Старик… поправил свой парик (уиг)и соседу своему в ребра дал тычка (диг). (Конец строфы XLIX, главы седьмой, в “переводе” Бабетты Дейч):

Тычков и тумаков толмачи надавали русским писателям вдосталь. Я сам когда-то (вспоминаю со стоном) пытался переводить Пушкина и Тютчева стихами с “раскрытием образов”. Математически невозможно перевести Е. О. на какой-либо иностранный язык с сохранением схемы рифм. Оно неизбежно приводит к неточности, к пропуску и к припуску, к преступлению. С другой стороны, конечно, под прикрытием рифмованной парафразы перекладчику легче скрыть свое неточное понимание русского текста: простая проза выдала бы его невежество. Таким образом, не только кое-как пересказывается Пушкин, но кое-как пересказывается плохо понятый, приблизительный Пушкин. Трудно решить, какой из четырех наиболее известных переводов Е. О. на английский язык хуже — пожалуй, все-таки безграмотные и вульгарные вирши Эльтона (1936, 1937). Глаже всех перевод Дейч-Ярмолинской (1936, 1943), но совершенно непонятно, каким образом изящная и даровитая американская поэтесса могла решиться разбавить Пушкина такой бездарной отсебятиной. Американский потребитель ее Е. О. узнает, например, что Онегин “был воспитан там, где текут серые воды старой Невы” (глава первая, II), что он там “обедал, танцевал, фехтовал и ездил верхом” (IV), что он “давал классическому лавру увядать” (VI) и что, слушая его рассуждения о политической экономии, “его отец хмурился и стонал” (VII). В театре Онегин (XXI) “со своим обычным апломбом поднимает монокль” и “замечает драгоценности, кружева и цвет лица красавиц”. Он едет домой и потому находится “вне пределов досягаемости проклятий” (по-видимому, кучерских) (XXII). И т. д., и т. д. Должен все же сказать, что как ни плох этот “перевод”, он лучше чудовищных по нелепости иллюстраций, приложенных к нему в роскошном издании 1943 г. (с благоразумно ограниченным тиражом) неким Фрицем Эйхенбергом, далеко оставившим позади пресловутого Александра Нотбека.
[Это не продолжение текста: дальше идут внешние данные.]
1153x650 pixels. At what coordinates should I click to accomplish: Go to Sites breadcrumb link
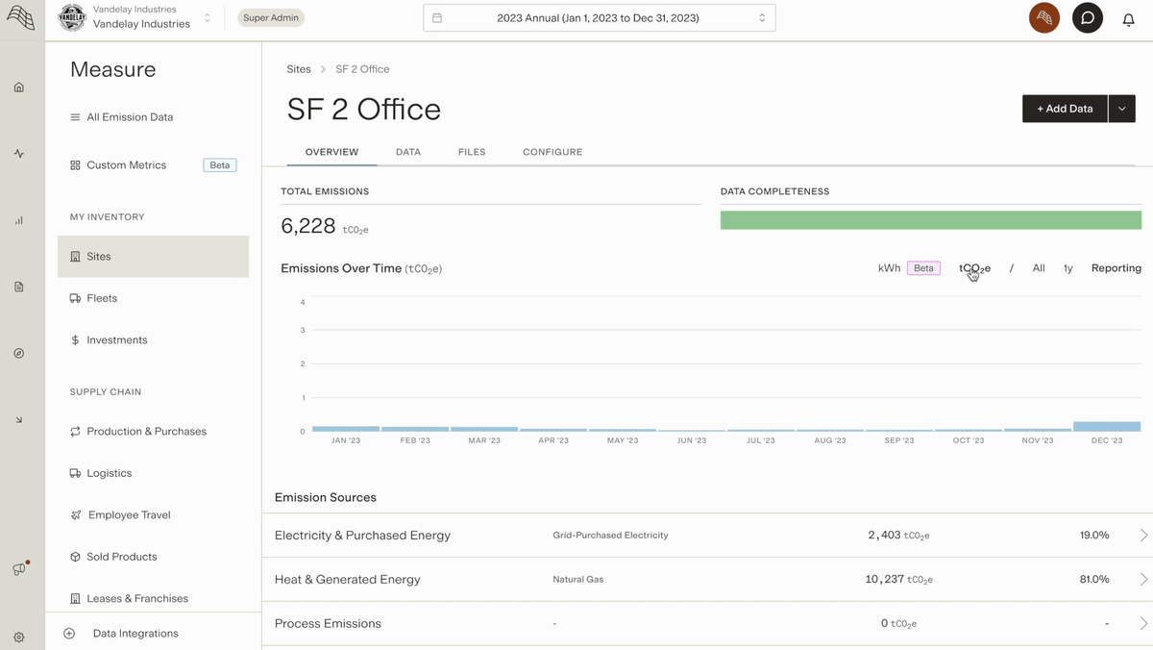(299, 69)
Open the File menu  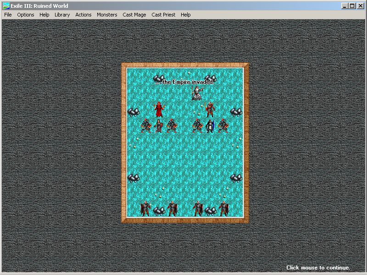(7, 15)
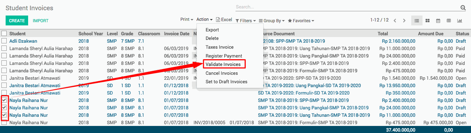Choose Register Payment menu entry

click(224, 56)

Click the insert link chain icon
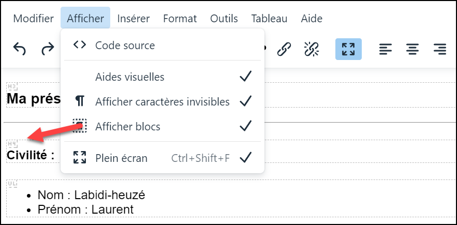click(x=284, y=49)
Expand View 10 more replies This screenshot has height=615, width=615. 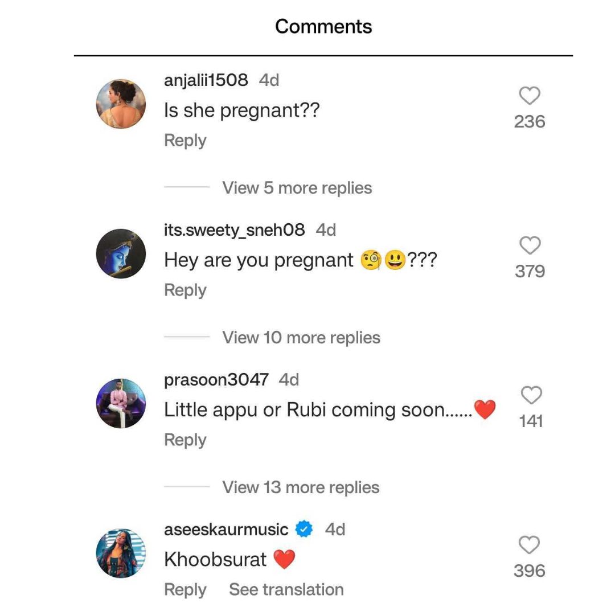pos(301,338)
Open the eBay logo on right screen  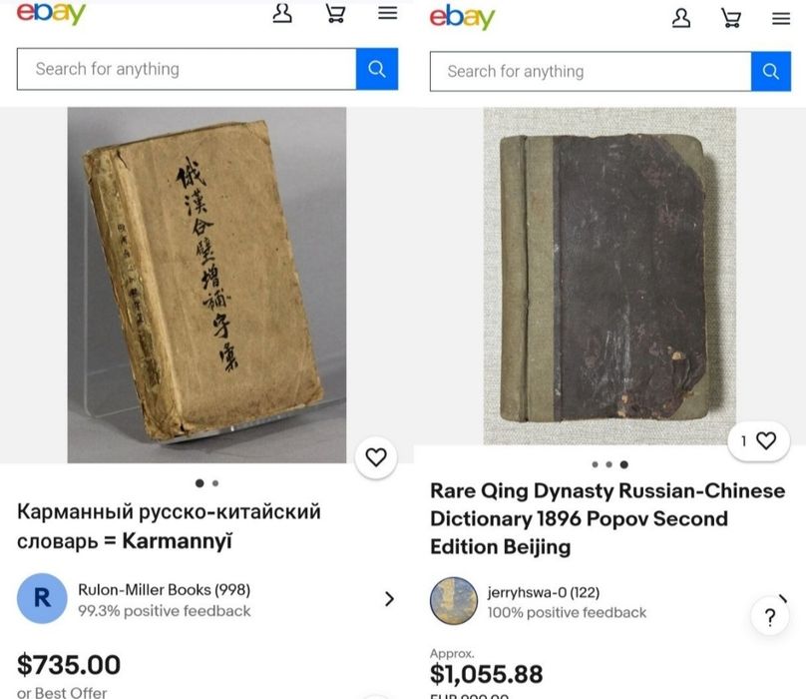[462, 17]
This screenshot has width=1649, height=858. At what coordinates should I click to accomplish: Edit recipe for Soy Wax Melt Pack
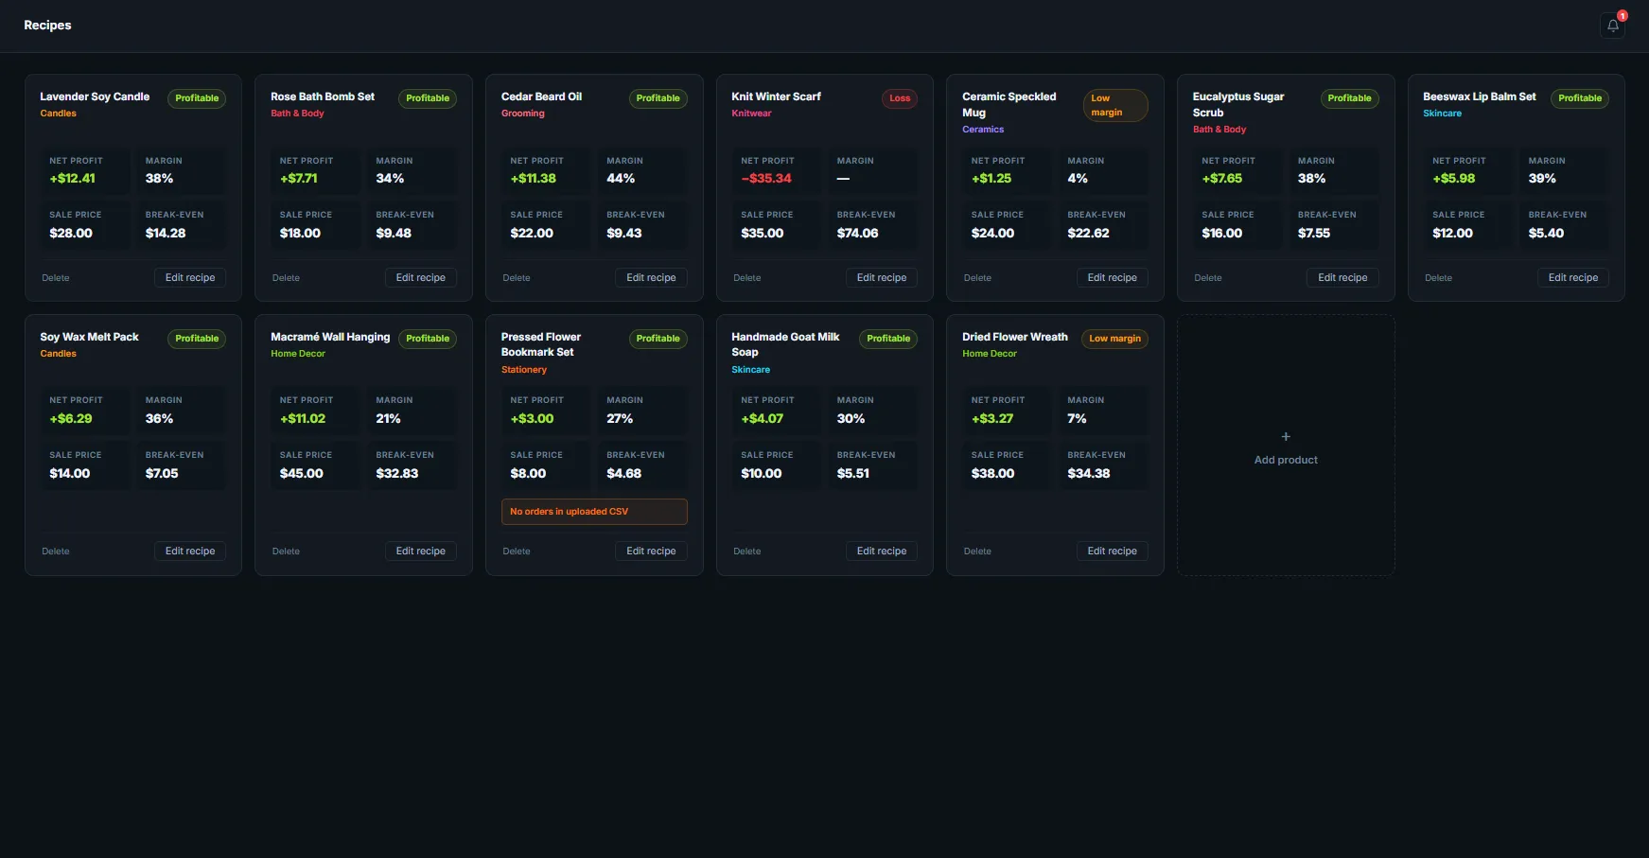[x=190, y=552]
Полусмешных, полупечальных:

Второстепенный шотландский поэт James Beattie, в письме от 22 сентября 1766 г. (см. биографию Битти, изданную Форбсом, т. 1, стр. 113, 2-е изд., Эдинбург, 1807), рассказывает приятелю о начатой поэме (“The Minstrel”[55]). Байрон в предисловии к первым двум песням “Чайльд Гарольда” (1812 г.) приводит из этого письма цитату, с которой Пушкин ознакомился по французскому переводу байроновской поэмы. Битти пишет, что он собирается дать волю воображению (цитирую дальше по 4-му изд. пишотовского Байрона, т. 2, 1822 г.) “en passant tour à tour du ton plaisant au pathétique, deu descriptif au sentimental et du tendre au satirique, selon le caprice de mon humeur”.[56]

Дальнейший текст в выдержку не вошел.